**Your instructions**
In the records below, update the stretch from the line containing "Where should I" through the line containing "pos(516,733)" by changing "entry" to "item" and leaving everything else as it is. Omit the pictures from your answer.

**Information shown**
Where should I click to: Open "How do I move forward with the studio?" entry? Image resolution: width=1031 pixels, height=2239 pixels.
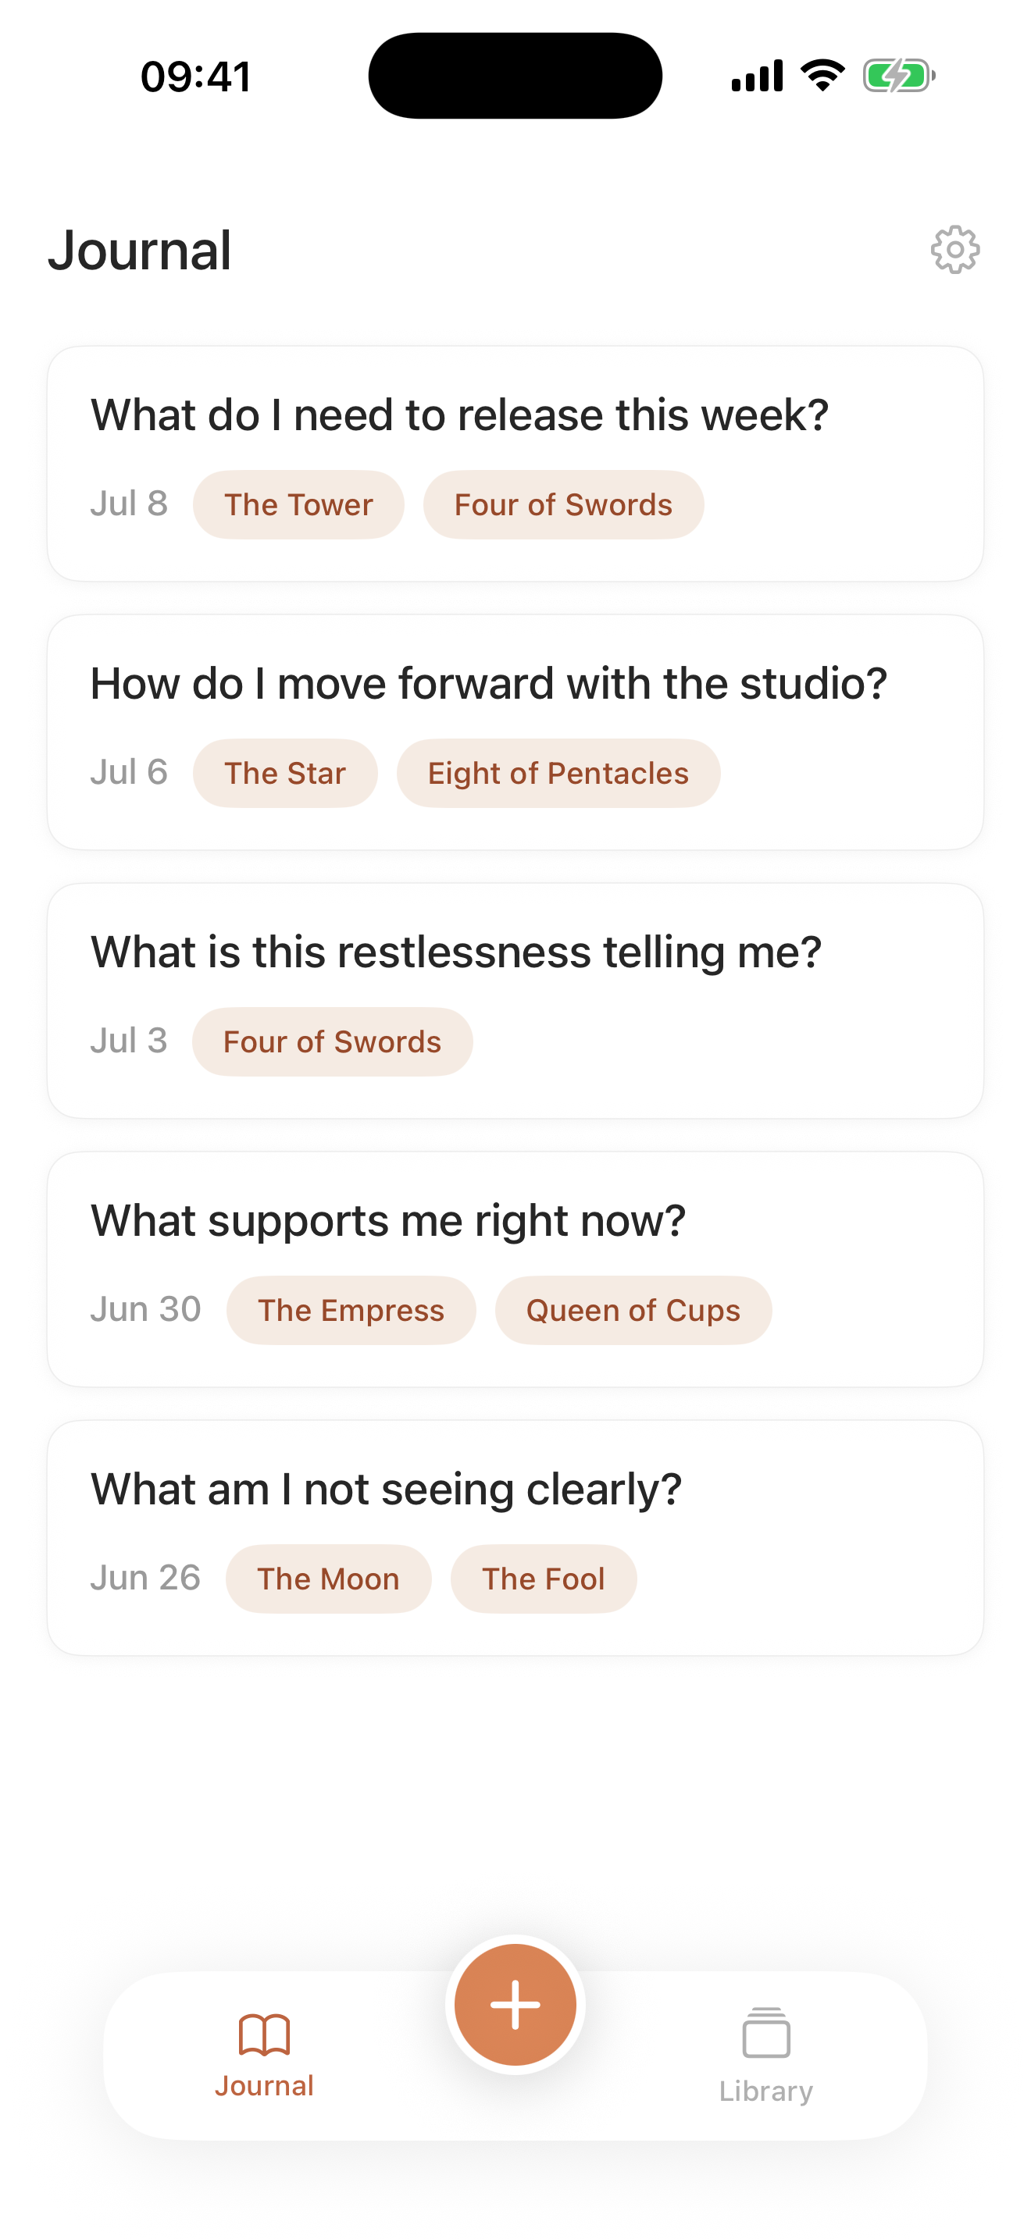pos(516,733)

* * *

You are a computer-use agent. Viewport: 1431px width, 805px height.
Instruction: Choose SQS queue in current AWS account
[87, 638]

**Exercise response**
Where should I click to: Open "How do I move forward with the studio?" item? Image resolution: width=1031 pixels, height=2239 pixels.
pos(516,733)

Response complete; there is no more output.